* Written problem *
Recast the items from the line containing "will pyautogui.click(x=278, y=497)." through the line containing "(x=95, y=95)", both included, as a JSON list of strings with one string per line and no blank lines.

[Source records]
*-*-*

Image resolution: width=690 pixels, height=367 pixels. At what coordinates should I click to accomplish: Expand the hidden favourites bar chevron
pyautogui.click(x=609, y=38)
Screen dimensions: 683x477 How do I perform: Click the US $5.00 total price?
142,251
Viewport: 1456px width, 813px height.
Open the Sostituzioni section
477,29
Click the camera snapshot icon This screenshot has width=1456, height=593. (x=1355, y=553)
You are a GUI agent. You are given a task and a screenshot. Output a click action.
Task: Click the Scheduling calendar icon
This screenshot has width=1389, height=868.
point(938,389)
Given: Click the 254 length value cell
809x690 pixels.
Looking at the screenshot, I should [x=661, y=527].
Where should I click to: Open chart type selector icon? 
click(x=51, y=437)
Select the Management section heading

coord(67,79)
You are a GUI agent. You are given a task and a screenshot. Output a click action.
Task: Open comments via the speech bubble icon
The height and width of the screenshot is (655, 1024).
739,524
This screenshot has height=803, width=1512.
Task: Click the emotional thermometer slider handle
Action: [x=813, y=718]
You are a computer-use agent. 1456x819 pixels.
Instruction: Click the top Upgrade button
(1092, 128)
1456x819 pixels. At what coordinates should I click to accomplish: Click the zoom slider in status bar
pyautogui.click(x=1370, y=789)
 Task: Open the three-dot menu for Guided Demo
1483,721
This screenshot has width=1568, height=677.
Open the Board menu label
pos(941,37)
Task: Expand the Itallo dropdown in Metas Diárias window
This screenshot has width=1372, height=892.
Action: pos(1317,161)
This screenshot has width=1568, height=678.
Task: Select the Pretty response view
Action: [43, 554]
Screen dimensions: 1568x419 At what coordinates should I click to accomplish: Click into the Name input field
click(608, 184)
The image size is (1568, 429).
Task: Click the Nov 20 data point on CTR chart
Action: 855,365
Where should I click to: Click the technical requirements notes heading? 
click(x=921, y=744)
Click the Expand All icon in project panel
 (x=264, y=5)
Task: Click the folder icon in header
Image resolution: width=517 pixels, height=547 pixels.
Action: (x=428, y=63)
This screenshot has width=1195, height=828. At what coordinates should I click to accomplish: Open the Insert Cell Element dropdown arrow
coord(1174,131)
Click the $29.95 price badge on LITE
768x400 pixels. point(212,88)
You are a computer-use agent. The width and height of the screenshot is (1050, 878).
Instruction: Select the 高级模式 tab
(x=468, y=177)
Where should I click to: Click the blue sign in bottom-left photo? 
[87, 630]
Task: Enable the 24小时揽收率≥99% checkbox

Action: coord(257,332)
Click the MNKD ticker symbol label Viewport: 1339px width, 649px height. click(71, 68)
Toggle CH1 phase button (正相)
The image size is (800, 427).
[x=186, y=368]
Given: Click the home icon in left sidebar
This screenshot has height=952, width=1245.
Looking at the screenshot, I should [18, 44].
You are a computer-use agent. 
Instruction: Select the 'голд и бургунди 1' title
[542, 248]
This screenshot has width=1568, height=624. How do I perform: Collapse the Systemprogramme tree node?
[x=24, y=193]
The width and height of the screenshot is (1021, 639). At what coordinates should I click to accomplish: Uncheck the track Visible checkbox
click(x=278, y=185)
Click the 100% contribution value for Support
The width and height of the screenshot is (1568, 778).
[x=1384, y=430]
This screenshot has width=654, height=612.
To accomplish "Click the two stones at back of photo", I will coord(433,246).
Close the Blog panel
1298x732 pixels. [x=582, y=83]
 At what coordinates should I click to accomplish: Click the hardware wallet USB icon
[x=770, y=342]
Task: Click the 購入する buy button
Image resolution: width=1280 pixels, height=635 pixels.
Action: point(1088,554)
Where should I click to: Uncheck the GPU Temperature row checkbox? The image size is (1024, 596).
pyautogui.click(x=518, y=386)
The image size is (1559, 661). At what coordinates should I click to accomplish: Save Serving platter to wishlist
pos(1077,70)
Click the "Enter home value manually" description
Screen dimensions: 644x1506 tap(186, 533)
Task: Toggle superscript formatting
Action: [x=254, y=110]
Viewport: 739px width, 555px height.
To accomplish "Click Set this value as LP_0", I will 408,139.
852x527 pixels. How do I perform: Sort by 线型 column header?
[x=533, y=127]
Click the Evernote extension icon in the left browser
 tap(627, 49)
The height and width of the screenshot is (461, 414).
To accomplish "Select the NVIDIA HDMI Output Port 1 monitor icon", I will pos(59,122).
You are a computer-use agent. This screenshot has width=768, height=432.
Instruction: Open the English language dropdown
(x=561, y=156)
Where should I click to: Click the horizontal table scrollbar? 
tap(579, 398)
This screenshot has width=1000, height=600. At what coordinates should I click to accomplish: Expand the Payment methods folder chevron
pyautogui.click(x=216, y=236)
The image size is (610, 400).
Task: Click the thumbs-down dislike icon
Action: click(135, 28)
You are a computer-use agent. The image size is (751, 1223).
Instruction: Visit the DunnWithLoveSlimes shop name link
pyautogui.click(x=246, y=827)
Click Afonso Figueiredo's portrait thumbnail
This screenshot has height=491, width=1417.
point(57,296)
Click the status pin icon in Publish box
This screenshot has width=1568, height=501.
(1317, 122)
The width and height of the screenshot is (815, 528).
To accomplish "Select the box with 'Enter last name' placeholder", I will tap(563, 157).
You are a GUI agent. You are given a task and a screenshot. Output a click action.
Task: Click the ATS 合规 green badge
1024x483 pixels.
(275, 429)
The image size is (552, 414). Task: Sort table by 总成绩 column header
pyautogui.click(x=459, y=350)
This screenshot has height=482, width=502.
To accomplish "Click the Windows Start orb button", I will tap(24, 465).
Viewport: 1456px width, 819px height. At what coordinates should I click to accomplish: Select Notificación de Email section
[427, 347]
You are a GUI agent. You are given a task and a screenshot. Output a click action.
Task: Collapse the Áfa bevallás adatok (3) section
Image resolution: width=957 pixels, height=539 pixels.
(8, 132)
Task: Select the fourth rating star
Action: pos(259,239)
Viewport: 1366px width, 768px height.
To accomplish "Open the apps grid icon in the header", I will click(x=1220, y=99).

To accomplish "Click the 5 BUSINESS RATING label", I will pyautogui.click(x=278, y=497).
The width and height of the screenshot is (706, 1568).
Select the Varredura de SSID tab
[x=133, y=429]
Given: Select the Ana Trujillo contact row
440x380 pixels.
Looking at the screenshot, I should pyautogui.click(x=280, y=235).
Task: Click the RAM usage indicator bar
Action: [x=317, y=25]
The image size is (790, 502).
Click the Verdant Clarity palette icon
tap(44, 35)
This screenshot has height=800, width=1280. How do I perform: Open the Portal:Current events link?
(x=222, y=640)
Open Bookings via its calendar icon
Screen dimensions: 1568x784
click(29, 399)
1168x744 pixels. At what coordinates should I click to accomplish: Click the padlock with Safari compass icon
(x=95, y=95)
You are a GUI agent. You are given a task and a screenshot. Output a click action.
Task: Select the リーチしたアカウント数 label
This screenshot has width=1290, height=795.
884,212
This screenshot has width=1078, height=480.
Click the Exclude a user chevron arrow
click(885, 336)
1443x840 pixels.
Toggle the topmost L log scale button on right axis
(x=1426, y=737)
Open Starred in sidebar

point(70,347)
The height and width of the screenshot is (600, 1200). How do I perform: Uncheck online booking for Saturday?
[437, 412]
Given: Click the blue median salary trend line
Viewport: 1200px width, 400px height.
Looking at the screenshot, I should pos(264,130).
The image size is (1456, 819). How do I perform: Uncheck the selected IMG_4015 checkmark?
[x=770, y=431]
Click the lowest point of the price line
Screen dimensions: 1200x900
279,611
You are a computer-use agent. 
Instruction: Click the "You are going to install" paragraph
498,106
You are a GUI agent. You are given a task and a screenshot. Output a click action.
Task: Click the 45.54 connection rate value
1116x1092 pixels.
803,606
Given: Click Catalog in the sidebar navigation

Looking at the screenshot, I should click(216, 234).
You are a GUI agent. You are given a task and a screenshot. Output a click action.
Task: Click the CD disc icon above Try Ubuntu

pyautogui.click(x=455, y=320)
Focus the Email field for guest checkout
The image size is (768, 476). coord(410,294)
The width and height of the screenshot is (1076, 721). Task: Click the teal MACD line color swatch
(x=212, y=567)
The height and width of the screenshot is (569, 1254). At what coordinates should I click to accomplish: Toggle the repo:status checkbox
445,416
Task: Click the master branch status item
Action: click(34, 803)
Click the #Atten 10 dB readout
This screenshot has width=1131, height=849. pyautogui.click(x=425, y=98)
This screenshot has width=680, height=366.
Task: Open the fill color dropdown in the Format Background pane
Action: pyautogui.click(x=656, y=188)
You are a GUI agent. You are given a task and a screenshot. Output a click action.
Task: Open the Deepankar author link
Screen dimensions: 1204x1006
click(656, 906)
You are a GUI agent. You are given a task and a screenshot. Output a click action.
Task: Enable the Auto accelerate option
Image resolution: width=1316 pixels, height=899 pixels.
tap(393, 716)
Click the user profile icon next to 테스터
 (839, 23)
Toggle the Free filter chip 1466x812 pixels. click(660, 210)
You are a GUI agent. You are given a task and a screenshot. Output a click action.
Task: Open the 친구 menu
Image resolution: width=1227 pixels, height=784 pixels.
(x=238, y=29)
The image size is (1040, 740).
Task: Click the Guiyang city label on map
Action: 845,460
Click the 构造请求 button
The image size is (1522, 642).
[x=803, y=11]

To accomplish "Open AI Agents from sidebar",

*-*-*

* Answer below *
[
  "To accomplish \"Click the 5 BUSINESS RATING label\", I will pyautogui.click(x=278, y=497).",
  "The width and height of the screenshot is (706, 1568).",
  "Select the Varredura de SSID tab",
  "[x=133, y=429]",
  "Given: Select the Ana Trujillo contact row",
  "440x380 pixels.",
  "Looking at the screenshot, I should pyautogui.click(x=280, y=235).",
  "Task: Click the RAM usage indicator bar",
  "Action: [x=317, y=25]",
  "The image size is (790, 502).",
  "Click the Verdant Clarity palette icon",
  "tap(44, 35)",
  "This screenshot has height=800, width=1280. How do I perform: Open the Portal:Current events link?",
  "(x=222, y=640)",
  "Open Bookings via its calendar icon",
  "Screen dimensions: 1568x784",
  "click(29, 399)",
  "1168x744 pixels. At what coordinates should I click to accomplish: Click the padlock with Safari compass icon",
  "(x=95, y=95)"
]